Leo Kempel receives ECE Distinguished Alumni Educator Award
Leo Kempel (MSE PhD EE ‘90 ‘94), who served as the ninth dean of Michigan State University (MSU) College of Engineering, returned to U-M to receive the 2024 ECE Distinguished Alumni Educator Award, noting with fondness, “I left here 30 years ago, but Ann Arbor has always been home for me.”
Kempel presented his award lecture, “Engineering Education for the 2030s and Beyond,” with an overview of the state of engineering education in Michigan and his vision for its future. He began by outlining his professional journey, from first-generation college student at the University of Cincinnati (UC) in his home state of Ohio to Dennis P. Nyquist Endowed Professor of Electromagnetics at Michigan State University.
As an engineering undergraduate at UC, Kempel was part of a co-op program that paid him to spend some semesters working for industry. He realized that many of his industry colleagues and mentors had graduate degrees––and he resolved to get one himself. He moved to Ann Arbor to join the graduate program in electrical engineering.
“I had a fantastic time with the leaders and best,” Kempel said. “Grad school [is] the best time. It’s the last time in your life you get to just do one thing and really concentrate on it.”
From there, he took a job at Mission Research Corporation (now part of Northrop Grumman), where he learned the necessary skills to acquire research funding before being recruited to MSU as an assistant professor in 1998. He was named Dennis P. Nyquist Endowed Professor of Electromagnetics in 2020. He served as the ninth dean of the Michigan State University College of Engineering from 2014 through September 2024, acting dean and associate dean for research from 2008 to 2013, associate dean for special initiatives from 2006 to 2008, and the inaugural director of the MSU High Performance Computing Center from 2004 to 2006.
His 26-year career at MSU has given Kempel a unique bird’s-eye view of the engineering education system and its potential for improvement. As a lifelong Midwesterner, he is dedicated to helping the next generation of students––especially electrical and computer engineers––improve local communities and economies throughout Michigan and the Midwest.
“The need for electrical engineers is growing faster than the supply,” Kempel said, pointing to a chart of prospects for electrical engineers in the next 10 years.

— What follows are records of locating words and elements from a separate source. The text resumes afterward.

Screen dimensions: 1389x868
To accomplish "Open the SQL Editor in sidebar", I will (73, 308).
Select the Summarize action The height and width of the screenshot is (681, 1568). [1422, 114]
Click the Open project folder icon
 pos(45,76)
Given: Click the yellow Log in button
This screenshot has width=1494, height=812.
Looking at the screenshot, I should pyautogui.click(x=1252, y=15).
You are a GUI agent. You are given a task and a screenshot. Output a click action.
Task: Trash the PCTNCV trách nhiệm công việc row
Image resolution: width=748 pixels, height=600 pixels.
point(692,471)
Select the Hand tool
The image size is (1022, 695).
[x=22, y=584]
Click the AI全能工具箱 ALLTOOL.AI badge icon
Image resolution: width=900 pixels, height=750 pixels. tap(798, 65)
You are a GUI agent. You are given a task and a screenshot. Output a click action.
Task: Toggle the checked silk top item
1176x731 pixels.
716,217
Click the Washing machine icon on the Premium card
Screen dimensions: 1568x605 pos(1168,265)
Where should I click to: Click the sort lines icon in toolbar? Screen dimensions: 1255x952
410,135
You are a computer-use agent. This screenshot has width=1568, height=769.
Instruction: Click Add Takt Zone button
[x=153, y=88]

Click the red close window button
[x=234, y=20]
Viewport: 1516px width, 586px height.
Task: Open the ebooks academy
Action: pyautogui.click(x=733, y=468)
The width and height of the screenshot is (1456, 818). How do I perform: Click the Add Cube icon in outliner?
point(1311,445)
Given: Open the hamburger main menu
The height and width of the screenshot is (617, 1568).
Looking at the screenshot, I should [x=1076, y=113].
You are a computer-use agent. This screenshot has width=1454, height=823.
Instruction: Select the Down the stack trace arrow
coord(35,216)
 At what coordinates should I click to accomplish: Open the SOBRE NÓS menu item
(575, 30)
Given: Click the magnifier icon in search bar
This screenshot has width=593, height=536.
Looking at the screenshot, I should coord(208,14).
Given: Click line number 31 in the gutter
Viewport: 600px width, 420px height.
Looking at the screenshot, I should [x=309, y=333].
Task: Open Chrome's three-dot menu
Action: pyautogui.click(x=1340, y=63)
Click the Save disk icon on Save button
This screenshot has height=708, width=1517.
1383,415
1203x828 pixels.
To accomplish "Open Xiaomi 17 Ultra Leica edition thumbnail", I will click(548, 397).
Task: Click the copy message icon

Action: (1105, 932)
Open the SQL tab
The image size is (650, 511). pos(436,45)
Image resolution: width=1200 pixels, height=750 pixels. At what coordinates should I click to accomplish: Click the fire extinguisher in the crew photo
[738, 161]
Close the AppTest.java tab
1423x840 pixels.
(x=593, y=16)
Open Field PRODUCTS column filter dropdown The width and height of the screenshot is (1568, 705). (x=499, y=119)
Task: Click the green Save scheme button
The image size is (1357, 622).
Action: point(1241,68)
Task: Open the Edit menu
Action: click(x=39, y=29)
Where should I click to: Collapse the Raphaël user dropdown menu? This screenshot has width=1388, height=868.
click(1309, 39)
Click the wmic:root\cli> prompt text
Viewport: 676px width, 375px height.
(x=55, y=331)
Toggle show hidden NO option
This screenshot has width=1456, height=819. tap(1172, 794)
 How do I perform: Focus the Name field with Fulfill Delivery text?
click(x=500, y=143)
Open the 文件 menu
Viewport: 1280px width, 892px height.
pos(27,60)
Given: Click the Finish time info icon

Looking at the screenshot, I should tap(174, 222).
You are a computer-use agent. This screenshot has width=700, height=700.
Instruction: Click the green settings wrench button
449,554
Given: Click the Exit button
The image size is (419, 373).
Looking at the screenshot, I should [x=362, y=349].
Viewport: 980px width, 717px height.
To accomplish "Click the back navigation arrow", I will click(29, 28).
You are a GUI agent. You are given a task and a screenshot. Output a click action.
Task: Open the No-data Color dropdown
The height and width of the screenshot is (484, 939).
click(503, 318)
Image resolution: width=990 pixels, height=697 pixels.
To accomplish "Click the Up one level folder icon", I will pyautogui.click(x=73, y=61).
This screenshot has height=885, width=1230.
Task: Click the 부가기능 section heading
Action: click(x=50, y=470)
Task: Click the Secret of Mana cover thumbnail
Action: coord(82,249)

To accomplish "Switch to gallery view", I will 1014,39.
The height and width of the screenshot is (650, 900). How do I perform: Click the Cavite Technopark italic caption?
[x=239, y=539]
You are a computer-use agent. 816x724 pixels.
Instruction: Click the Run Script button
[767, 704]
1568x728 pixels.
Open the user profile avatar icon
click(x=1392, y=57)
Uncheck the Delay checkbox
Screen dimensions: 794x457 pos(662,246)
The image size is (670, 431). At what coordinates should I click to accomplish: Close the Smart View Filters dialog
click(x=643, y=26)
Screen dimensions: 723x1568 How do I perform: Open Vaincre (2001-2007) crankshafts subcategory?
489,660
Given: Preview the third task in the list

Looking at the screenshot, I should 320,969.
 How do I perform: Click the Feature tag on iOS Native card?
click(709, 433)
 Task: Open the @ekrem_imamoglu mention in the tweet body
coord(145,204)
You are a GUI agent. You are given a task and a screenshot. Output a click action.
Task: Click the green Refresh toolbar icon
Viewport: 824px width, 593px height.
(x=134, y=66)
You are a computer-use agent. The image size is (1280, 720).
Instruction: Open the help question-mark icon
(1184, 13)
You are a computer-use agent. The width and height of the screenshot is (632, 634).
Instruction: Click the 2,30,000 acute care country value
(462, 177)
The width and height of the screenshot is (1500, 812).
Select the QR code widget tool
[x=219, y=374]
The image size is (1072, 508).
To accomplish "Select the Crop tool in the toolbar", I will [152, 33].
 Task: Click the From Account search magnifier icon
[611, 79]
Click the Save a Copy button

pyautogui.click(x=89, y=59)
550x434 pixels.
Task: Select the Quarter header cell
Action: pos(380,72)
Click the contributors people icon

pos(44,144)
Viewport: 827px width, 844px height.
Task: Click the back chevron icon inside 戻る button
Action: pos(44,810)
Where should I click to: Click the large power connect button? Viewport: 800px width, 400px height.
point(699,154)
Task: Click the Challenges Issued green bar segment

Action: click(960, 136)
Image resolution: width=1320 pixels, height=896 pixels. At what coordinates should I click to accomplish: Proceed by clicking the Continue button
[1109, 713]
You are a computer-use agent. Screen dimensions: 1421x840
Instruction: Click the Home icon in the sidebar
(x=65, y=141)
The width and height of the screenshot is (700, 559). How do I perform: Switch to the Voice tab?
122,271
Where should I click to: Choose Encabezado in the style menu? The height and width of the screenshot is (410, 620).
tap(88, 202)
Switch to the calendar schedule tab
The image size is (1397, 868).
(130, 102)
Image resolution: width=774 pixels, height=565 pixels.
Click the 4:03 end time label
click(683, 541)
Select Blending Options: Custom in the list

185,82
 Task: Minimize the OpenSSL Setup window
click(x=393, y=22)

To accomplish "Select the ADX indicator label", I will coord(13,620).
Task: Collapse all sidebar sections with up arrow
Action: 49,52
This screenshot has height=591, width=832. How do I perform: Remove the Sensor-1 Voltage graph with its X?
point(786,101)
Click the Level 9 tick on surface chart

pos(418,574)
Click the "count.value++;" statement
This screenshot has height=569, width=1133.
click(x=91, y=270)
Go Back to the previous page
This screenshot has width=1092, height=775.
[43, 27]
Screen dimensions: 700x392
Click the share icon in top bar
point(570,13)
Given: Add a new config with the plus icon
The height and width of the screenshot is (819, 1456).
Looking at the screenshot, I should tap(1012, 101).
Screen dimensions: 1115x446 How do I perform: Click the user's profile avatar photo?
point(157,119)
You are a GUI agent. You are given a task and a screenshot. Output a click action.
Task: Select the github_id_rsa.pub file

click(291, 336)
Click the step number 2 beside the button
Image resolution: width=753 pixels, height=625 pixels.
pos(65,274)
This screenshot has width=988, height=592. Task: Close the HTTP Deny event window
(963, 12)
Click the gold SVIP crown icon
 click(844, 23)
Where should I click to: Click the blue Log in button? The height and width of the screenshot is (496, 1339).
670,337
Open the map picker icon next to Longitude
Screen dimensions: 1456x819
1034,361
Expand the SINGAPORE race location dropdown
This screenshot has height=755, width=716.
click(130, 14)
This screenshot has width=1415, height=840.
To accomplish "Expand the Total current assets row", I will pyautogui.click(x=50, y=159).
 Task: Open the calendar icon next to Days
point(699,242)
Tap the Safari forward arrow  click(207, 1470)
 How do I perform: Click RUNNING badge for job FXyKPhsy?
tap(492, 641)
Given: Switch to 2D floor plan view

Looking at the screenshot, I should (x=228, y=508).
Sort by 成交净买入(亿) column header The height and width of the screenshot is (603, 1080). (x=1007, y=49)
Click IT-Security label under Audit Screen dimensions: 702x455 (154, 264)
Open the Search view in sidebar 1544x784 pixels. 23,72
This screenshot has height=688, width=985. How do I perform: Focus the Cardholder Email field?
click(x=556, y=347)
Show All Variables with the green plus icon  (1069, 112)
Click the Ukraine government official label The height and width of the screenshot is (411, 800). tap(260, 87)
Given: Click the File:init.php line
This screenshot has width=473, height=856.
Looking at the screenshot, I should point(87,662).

Programs like the Michigander Scholars Program, which both MSU’s College of Engineering and U-M EECS participate in, provide financial incentive to electrical and computer engineering students who take internship and/or employment opportunities in the electric vehicle and semiconductor industries. Under Kempel, MSU also recruits and supports incoming students from historically marginalized backgrounds through a program called the Engineering and Science Success Academy (ESSA).
“[Our work] is not just attracting students, it’s helping them succeed,” Kempel said. “It’s very simple. The ESSA program works because it advances them by a math course.”
MSU’s data has shown that the first math class an incoming freshman is placed into is the biggest indicator of whether that student will graduate with an engineering degree. ESSA invites students who have lower math placement scores to spend part of the summer on campus learning from MSU instructors and peer mentors. The program is free to the students, and Kempel showed that two thirds of the students were able to advance by at least one math class after four weeks.
Our work is not just attracting students, it’s helping them succeed.
Leo Kempel
Kempel has also taken stock of the ways that education has changed over the years, especially with the shift to virtual learning over the COVID-19 pandemic and the integration of AI tools into everyday life. He noted that with the availability of AIs like ChatGPT, homework performance did not predict exam scores––and that exams are often an artificial way to evaluate learning. Rather, Kempel came to prefer open-ended assignments that mimic what students will be doing in their jobs after graduation, encouraging creativity and learning through failures.
“Gen AI is just a tool––students will be using it,” he said. “What we really need to teach the students is when to identify whether the answers make sense or not. That’s the biggest skill that we teach them.”
Kempel ended his lecture with a proposal to restructure education for two groups of students: 1) those who will continue on to graduate school and 2) those who will take full-time jobs in industry. The skills that these groups of students will need in their future careers will be different, Kempel suggested, so why not lay those paths out for them?
Students interested in grad school could focus on deeper subject knowledge, math skills, and research experience; meanwhile, students interested in full-time jobs could master the AI tools at their disposal, focus on design challenges, and gain experience in internships and co-ops.
Kempel left his audience with a question to consider: “Think about all the changes that happened in the last 20 years. Shouldn’t we rethink the way we teach students?”